## [TO DO]
After finding the line with "janvier 2025 (335, 798)" in the data below, set down exactly each line through the one with "août 2019 (331, 1514)", inclusive, and stop there.

Start of SUPPLIED ENTRIES

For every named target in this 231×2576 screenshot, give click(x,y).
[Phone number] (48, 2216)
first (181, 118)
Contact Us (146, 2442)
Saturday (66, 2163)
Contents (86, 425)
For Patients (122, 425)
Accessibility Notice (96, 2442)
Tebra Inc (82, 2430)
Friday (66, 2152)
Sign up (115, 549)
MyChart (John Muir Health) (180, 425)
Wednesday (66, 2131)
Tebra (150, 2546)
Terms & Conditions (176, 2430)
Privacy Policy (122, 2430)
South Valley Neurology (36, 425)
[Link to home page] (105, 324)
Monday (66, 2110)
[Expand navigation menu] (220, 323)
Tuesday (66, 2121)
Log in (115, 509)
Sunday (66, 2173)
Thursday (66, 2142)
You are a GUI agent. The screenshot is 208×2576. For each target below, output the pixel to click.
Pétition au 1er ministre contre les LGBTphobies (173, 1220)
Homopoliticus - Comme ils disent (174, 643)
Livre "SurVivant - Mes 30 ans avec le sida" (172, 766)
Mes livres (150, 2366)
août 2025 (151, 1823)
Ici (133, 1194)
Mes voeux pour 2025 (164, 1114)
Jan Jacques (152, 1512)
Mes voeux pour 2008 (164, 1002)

End of SUPPLIED ENTRIES
Start of SUPPLIED ENTRIES

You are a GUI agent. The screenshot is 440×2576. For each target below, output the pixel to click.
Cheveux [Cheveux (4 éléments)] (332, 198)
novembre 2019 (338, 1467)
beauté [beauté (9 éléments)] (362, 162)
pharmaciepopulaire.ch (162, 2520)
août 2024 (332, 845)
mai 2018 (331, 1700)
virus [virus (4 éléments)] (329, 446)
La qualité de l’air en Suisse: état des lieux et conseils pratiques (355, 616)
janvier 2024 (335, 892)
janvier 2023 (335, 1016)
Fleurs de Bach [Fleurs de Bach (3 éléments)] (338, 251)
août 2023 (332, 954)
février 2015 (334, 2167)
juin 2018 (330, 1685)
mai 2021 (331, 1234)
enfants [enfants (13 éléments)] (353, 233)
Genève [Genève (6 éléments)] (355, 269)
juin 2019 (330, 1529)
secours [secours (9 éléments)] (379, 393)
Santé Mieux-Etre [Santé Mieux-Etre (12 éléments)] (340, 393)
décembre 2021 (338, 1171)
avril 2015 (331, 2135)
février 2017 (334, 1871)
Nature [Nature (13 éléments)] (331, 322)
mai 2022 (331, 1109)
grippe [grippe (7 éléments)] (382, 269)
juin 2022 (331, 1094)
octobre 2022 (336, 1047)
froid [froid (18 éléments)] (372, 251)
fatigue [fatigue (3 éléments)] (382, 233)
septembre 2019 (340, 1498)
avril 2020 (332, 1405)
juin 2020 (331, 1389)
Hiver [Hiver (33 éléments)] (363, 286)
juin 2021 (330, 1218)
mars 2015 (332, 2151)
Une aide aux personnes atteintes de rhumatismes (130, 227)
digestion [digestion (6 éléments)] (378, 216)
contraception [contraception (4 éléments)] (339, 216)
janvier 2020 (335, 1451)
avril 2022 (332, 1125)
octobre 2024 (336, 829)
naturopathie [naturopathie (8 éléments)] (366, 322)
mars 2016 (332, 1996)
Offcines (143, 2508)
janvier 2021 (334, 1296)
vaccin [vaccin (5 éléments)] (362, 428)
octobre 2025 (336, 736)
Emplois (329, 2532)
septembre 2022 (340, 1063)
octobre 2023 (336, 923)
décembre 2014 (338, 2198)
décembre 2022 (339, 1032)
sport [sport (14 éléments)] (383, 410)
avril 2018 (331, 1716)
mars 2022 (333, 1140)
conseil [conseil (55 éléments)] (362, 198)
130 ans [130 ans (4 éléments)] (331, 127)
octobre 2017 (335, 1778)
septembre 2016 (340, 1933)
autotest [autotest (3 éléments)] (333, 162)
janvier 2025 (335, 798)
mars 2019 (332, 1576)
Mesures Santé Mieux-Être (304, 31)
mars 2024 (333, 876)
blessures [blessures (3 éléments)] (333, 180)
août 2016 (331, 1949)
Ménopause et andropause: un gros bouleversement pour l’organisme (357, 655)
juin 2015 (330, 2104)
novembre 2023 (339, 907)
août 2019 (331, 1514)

End of SUPPLIED ENTRIES
Start of SUPPLIED ENTRIES

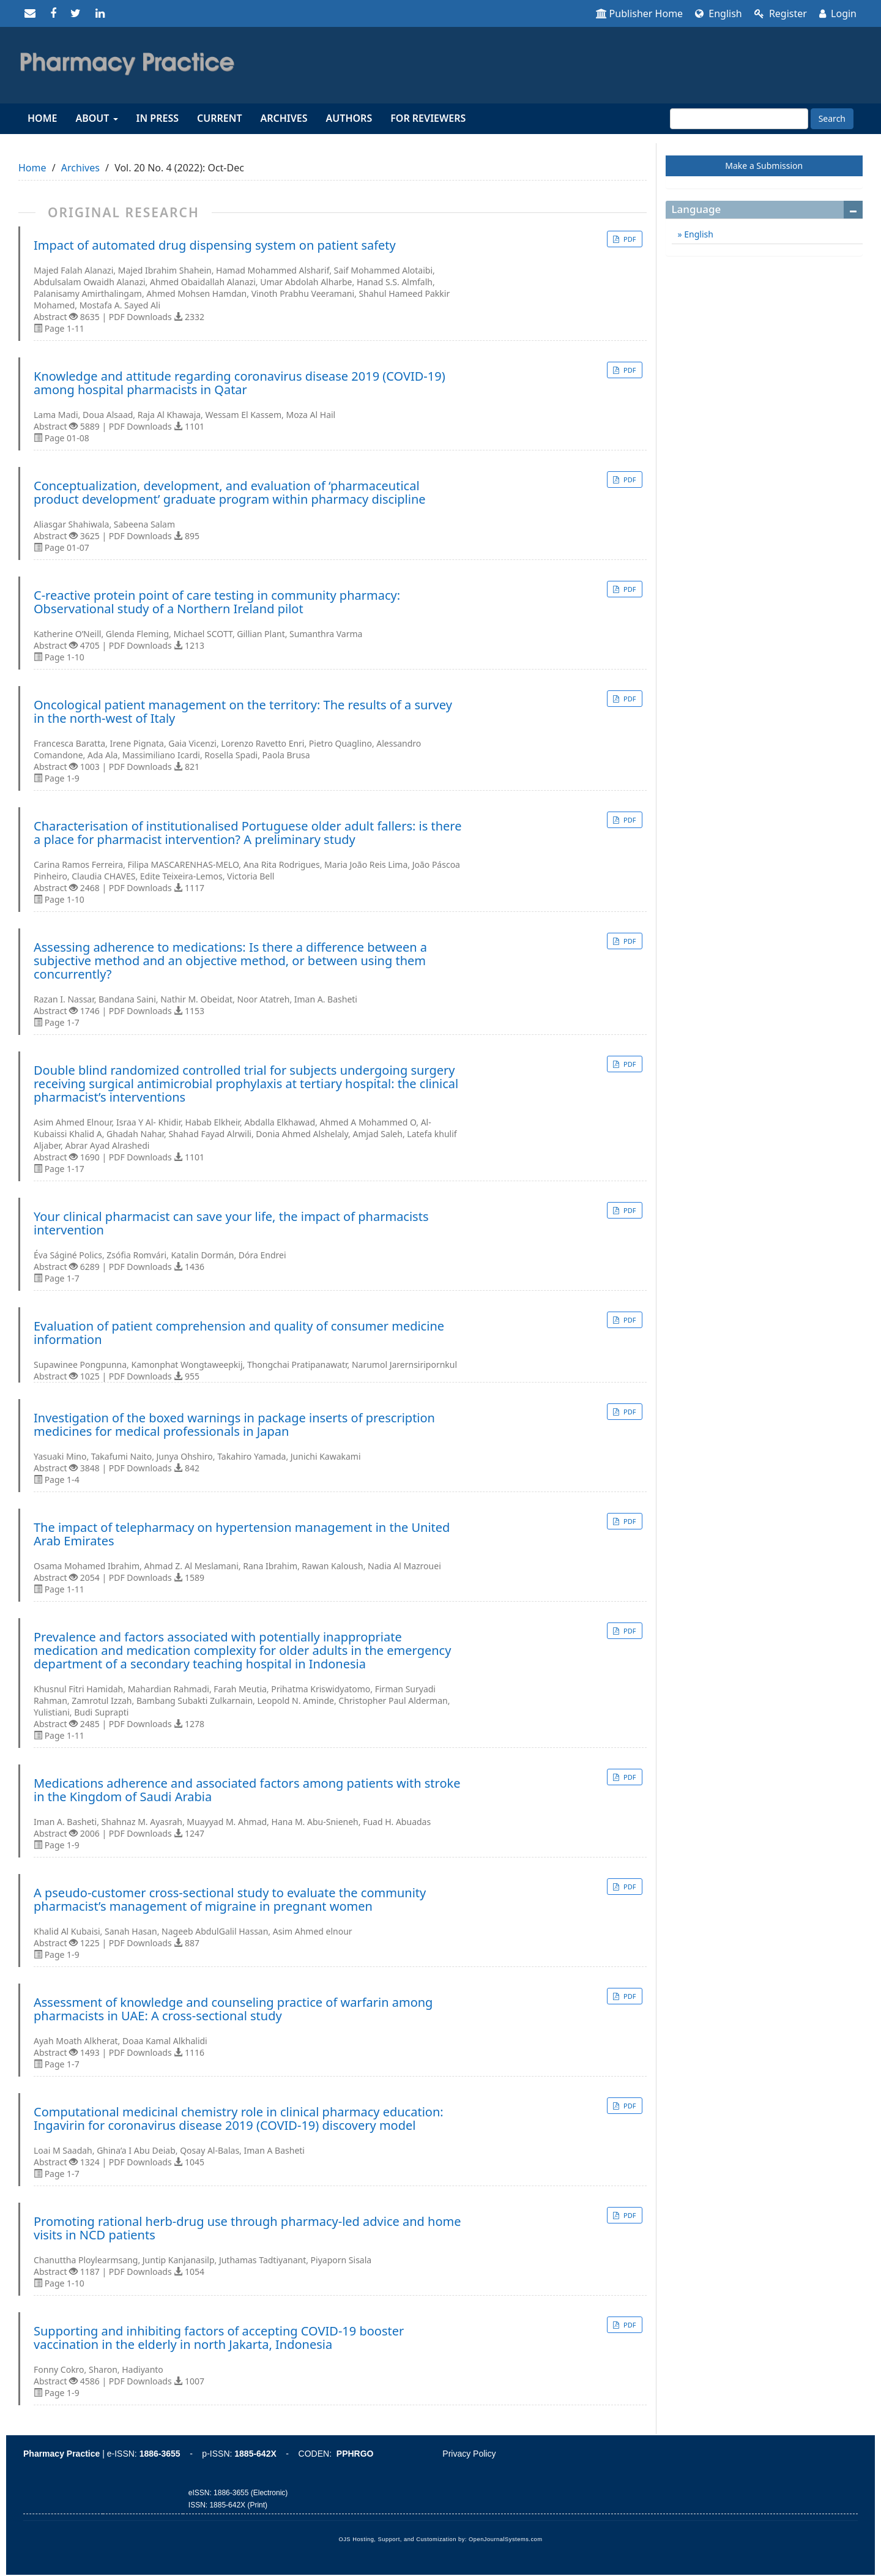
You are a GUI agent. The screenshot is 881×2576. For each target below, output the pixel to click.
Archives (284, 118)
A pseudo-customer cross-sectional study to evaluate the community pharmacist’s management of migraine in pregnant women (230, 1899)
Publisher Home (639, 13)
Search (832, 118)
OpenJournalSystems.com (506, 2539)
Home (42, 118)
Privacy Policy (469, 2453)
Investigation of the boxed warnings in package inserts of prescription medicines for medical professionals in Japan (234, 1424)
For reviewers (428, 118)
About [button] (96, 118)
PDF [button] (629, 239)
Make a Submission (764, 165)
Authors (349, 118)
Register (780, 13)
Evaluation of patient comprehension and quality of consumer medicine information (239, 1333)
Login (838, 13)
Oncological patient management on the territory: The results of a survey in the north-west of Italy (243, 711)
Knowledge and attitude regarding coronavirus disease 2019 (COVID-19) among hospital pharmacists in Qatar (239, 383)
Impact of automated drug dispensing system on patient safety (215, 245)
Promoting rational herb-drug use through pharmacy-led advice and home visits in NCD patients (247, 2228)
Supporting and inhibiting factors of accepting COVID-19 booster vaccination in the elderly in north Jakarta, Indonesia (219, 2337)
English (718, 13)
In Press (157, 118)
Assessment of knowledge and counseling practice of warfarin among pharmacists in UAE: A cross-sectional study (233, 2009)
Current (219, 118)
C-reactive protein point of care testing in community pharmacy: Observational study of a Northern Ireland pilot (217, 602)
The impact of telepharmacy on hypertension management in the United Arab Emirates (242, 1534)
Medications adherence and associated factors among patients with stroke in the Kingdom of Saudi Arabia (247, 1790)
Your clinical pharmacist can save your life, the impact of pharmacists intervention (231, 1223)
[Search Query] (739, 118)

End of SUPPLIED ENTRIES

## [ANSWER BOX]
janvier 2025 (335, 798)
mars 2019 (332, 1576)
Mesures Santé Mieux-Être (304, 31)
mars 2024 (333, 876)
blessures [blessures (3 éléments)] (333, 180)
août 2016 (331, 1949)
Ménopause et andropause: un gros bouleversement pour l’organisme (357, 655)
juin 2015 (330, 2104)
novembre 2023 (339, 907)
août 2019 (331, 1514)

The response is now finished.